I'll start with the hum-drum part. It's kind of a long story. I reacted to something yesterday in a very over-reaction way. I'm working on doing "all the things" of Future Me to keep me feeling my best. It takes a decent amount of effort. I'm also working on some core beliefs -- like supporting local stores. I was low on my turmeric supplement and drove to the local store to support the owner who helped me originally.
I was feeling pretty good about myself -- checks on a lot of good things. The owner asked if it was helping -- yep, I think so. And then he commented that it's clear I wear a lot of scent and that is probably contributing to inflammation. BTW, the scent is my laundry detergent. He was very nice about it AND it made me really upset.
Something ELSE I need to do? Why did he comment? Was this a "message" from the universe? Especially since I got so down about it? Should I stop burning candles, go scentless on laundry detergent? Do I offend people with the scent?
It sent me into a spiral. It was (is) a very strong reaction. I LOVE good smells. It's a part of my day almost everyday and, of course, I want to know if it's contributing to any inflammation.
Then I had nightmare after nightmare last night -- all about my mother and my current decision with our relationship. Maybe I'm conflating this feeling of "being wrong" and "doing wrong" with these two situations.
I'm getting coaching on The Mother situation next week and I'm tabling the scent situation (as I type, I have a new candle scenting the room). Writing this out makes me think this is exactly the problem. I'm suddenly tentative about decisions and very sensitive to possibly being judged because of the intensity of my relationship problems with her. Things are rough right now on that front.
Guess I have a lot of processing to do.
Anyway ... the good part ...
I relaxed. Finished a list of things. Read and read some more. This week is very eclectic on the reading front.
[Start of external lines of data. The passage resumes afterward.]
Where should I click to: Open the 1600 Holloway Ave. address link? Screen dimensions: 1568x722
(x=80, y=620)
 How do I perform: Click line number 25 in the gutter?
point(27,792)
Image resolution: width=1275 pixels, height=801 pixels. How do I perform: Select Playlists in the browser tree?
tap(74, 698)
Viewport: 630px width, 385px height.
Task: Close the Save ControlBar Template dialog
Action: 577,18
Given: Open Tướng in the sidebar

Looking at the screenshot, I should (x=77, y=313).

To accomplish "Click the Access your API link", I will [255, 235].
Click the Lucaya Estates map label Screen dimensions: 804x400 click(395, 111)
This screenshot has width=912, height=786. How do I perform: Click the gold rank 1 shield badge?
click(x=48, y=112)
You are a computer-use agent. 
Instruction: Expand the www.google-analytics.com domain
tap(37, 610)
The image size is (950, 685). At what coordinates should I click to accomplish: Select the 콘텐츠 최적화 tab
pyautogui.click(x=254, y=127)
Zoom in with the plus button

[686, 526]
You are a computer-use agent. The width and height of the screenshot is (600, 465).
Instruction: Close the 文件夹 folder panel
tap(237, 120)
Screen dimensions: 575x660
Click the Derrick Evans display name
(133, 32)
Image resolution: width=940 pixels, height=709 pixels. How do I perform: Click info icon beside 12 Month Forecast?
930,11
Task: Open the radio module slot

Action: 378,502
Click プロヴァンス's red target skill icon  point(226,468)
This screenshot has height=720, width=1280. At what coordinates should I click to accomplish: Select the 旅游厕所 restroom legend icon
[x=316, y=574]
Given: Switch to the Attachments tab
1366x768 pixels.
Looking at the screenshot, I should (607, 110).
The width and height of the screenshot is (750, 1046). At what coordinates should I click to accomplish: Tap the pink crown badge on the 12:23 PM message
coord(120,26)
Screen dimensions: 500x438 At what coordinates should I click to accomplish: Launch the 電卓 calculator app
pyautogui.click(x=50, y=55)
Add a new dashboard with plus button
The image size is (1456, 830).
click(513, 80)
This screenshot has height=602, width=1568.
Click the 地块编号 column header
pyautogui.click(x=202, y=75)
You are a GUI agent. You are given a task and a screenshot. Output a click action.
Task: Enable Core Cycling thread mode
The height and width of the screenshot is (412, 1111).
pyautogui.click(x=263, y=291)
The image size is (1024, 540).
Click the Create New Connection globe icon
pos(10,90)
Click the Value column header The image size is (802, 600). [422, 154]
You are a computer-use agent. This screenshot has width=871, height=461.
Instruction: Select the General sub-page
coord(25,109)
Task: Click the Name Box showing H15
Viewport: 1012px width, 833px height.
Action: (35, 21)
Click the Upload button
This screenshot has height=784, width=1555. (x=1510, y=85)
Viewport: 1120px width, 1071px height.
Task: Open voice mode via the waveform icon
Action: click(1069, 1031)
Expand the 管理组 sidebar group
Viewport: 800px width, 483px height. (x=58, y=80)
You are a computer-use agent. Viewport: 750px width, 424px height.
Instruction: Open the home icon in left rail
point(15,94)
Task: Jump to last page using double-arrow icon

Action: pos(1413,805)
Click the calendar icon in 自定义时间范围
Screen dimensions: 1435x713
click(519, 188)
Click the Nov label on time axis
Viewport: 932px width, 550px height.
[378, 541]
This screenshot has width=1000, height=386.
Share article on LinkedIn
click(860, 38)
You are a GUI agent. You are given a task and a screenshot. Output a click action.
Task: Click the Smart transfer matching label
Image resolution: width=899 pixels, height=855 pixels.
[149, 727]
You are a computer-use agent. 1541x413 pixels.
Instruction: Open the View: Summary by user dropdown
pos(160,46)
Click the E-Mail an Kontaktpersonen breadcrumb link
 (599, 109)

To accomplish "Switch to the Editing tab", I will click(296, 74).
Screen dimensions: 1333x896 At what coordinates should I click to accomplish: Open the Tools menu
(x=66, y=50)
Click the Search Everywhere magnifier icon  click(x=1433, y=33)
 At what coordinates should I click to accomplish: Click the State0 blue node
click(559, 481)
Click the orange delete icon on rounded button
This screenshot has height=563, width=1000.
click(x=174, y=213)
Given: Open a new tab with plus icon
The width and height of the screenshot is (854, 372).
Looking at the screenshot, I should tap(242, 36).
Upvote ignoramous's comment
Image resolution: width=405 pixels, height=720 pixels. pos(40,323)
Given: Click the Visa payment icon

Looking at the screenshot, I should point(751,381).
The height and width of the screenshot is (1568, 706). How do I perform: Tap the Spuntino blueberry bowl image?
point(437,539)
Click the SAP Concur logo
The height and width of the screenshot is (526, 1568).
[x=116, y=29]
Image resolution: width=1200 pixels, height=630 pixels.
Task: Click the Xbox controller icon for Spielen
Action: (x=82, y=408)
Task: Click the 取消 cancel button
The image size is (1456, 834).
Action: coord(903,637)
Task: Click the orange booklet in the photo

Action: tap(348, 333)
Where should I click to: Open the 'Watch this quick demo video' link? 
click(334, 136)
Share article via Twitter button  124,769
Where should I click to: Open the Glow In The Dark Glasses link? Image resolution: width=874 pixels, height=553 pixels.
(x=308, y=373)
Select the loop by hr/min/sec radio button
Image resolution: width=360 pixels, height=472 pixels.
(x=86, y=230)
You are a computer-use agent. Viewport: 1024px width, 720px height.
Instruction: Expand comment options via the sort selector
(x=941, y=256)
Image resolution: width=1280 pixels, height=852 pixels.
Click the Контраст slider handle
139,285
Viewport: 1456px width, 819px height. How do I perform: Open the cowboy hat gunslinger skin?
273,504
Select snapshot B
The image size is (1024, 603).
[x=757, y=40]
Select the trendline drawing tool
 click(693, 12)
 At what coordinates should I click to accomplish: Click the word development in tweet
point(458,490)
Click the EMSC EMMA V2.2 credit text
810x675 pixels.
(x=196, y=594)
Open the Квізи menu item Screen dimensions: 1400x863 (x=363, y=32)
Non-fiction. Interesting so far, but may get "long" feeling. |
Finished this. Very good. 2 more in trilogy. |
WAY out of box for me. Recommended "romance" aka "smut" novel. |
I'm tandem reading a non-fiction about pathogens and how they shape humanity and a real-deal romance book AND I finished a fantasy novel with a bigger-than-expected moral story.
The non-fiction is a library read and I'm taking the advice of Currently Reading Podcast and switching up genres after a good read. A little palette cleanser so each book stands alone, doesn't stand in direct comparison so soon (i.e. don't read two fantasy books in a row if the one was really good because the second may fall short simply because of reading order).
I have another hike today -- fast, but short (5 miles). I ordered new hiking shoes. I think that's part of my knee soreness. Hopefully they come soon -- I have some hikes coming up next week, if the weather and my knee hold. It feels good this morning, but it became sore during the last hike. That's unusual timing for me and exercise pain (usually after I finish) -- probably the shoes.
I feel emotionally out of sorts this morning after the night of so many bad dreams. The hike is this afternoon so I'll do a short arm workout this morning followed by a longer meditation. Between the meditation and the hike, hopefully some emotions will process and ease up.
Hope you have a good day. Later gators.